Every development director has built a gift pyramid at some point, usually in a spreadsheet the week before a feasibility study. The tiers themselves are simple enough to fill in, but what the spreadsheet tends to hide is the prospect math sitting behind each tier. Closing three gifts at the $100K level means having nine to twelve qualified prospects at that level, and most mid-size organizations have four or five. That gap is the actual feasibility question, and it's the number that doesn't show up until someone forces it to.
Here a development director is weighing a $2M capital campaign and wants to see the shape of what that requires before committing to a feasibility study. Claude draws the pyramid inline with the prospect math visible at every tier, and clicking any tier names the gap between what the campaign needs and what a typical organization that size actually has.

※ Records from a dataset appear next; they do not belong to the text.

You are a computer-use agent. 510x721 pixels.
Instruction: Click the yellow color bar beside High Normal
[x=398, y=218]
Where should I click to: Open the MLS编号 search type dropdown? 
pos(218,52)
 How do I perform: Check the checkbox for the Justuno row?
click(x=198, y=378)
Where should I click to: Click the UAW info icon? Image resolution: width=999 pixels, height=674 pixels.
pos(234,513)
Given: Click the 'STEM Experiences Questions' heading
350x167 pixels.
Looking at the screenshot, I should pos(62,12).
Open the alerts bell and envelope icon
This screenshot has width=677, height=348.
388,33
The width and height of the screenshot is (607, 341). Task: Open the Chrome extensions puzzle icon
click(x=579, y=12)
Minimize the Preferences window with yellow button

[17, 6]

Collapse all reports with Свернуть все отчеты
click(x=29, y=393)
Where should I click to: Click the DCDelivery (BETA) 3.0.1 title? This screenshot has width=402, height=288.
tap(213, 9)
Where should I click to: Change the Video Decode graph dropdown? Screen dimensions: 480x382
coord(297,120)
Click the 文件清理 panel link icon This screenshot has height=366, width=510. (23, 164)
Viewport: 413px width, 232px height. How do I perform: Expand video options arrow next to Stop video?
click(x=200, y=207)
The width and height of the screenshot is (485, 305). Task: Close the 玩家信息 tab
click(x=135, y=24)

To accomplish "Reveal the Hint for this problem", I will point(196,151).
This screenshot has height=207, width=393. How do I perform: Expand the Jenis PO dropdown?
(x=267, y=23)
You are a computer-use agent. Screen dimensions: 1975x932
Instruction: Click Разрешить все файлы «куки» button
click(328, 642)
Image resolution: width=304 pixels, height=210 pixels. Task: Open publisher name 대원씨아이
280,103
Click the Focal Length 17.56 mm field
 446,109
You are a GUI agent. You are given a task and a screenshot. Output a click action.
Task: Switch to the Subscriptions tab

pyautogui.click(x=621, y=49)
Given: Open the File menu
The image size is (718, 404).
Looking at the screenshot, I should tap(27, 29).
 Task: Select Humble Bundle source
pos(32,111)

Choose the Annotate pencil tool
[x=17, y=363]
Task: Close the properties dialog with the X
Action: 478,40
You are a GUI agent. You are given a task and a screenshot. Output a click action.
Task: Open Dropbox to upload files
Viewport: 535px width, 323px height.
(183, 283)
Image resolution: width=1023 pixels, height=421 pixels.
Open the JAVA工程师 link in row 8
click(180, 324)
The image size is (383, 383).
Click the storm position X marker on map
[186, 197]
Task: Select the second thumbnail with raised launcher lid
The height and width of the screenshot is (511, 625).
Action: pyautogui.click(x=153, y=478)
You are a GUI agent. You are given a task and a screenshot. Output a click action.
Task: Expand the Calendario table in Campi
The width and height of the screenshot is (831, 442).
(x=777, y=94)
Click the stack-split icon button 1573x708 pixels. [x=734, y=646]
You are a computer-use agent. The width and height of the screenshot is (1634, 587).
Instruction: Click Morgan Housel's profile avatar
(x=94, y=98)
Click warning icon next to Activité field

We're thinking about a $2M capital campaign. Show me what the gift pyramid needs to look like, meaning how many donors at each tier and how many qualified prospects I'd realistically need behind each one. Let me drag the goal and watch the shape change, and flag the tiers where I'm probably thin.
A goal number is enough to get the shape. Claude uses standard campaign math (roughly a third of the goal from the top one or two gifts, tapering down through five or six tiers, with a 3-to-1 or 4-to-1 prospect-to-gift ratio at each level) to fill in the rest. Asking Claude to "flag where I'm probably thin" is what gets you the prospect gap called out rather than just the gift counts.
Nothing to upload. Type the numbers directly in your prompt.
If you have a rough sense of how many qualified major gift prospects you actually have (or a wealth screening export), mention the numbers and Claude will compare your real pipeline against what each tier needs. Without that, Claude uses sector benchmarks for an organization your size, which is usually close enough to spot the gap.
Claude draws a five- or six-tier pyramid with each tier showing three numbers: the gift range, the number of gifts the campaign needs at that level, and the number of qualified prospects that realistically takes. A slider above lets you drag the goal and watch every tier rebuild. Click any tier and a short note compares the prospect requirement against a typical pipeline, which is where the feasibility question actually lives.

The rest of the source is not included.